## TRECHO SELECIONADO
★ ★ ★ ★ ★

Sem a intenção de esgotar o debate, busco tecer reflexões que destaquem a contribuição  
da aproximação de diferentes áreas do conhecimento para o questionamento de problemas  
contemporâneos. Interessa-me, sobretudo, investigar Ernesto e seus artifícios subjetivos  
enquanto agências (de)enunciadoras de modos de existência, e para além dessas incursões  
subjetivas irei me valer, também, da potencialização que o personagem realiza de objetos e  
“coisas”. Penso, por fim, que tal propósito, o de entranhar-se nas profundezas humanas e não  
humanas, e delas extrair lições para a construção de um modelo civilizatório outro, atravessa  
tanto uma antropologia como uma literatura engajadas com a valorização dos “regimes de  
pensamento” dos vencidos, e é por visualizar isso em Ernesto que pretendo iniciar a travessia  
desse rio, mesmo sem ter a certeza de que chegarei em terras firmes ao término que também  
é um começo dessa empreitada.

★ ★ ★ ★ ★

## QUESTÕES A RESOLVER
[1] Resuma em duas frases o trecho sobre Ernesto.
[2] Reproduza fielmente as linhas dos dados fornecidos que vão da linha que contém "Screen dimensions: 1568x652" até a linha que contém "The width and height of the screenshot is (893, 831).", incluindo as duas.
O trecho e as linhas vêm de fontes diferentes.

[Dados de localização de palavras e elementos]

★ ★ ★ ★ ★

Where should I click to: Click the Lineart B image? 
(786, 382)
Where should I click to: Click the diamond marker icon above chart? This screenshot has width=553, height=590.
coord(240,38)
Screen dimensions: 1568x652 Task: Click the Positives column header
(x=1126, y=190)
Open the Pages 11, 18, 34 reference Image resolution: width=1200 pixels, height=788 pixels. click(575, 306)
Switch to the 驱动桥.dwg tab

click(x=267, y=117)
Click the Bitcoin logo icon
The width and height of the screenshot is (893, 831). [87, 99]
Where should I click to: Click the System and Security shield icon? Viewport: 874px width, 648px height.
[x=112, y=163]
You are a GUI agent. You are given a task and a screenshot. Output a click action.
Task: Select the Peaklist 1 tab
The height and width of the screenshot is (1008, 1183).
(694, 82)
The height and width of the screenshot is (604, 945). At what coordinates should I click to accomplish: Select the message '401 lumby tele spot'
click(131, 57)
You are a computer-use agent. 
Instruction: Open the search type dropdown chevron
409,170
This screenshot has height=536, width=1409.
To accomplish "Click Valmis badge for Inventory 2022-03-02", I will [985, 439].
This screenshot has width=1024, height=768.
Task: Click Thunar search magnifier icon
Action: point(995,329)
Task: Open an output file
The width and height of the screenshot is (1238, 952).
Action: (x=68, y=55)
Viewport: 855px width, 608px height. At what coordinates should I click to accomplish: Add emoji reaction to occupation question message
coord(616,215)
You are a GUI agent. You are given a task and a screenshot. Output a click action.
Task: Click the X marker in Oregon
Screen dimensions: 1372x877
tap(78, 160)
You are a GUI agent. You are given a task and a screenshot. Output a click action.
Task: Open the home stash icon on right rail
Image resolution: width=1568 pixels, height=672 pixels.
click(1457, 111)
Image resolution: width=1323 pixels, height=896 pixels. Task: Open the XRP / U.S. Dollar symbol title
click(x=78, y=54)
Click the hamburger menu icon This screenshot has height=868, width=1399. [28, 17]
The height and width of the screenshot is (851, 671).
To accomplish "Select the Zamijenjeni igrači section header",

★ ★ ★ ★ ★

## RESULTADOS DO EXERCÍCIO
[1] O trecho propõe reflexões sobre como a aproximação de diferentes áreas do conhecimento ajuda a questionar problemas contemporâneos, com foco em Ernesto, em seus artifícios subjetivos como agências (de)enunciadoras de modos de existência e na potencialização que o personagem faz de objetos e “coisas”. Também afirma que o propósito de mergulhar nas profundezas humanas e não humanas para tirar lições para outro modelo civilizatório atravessa uma antropologia e uma literatura engajadas com a valorização dos “regimes de pensamento” dos vencidos, algo que se vê em Ernesto.

[2]
Screen dimensions: 1568x652 Task: Click the Positives column header
(x=1126, y=190)
Open the Pages 11, 18, 34 reference Image resolution: width=1200 pixels, height=788 pixels. click(575, 306)
Switch to the 驱动桥.dwg tab

click(x=267, y=117)
Click the Bitcoin logo icon
The width and height of the screenshot is (893, 831). [87, 99]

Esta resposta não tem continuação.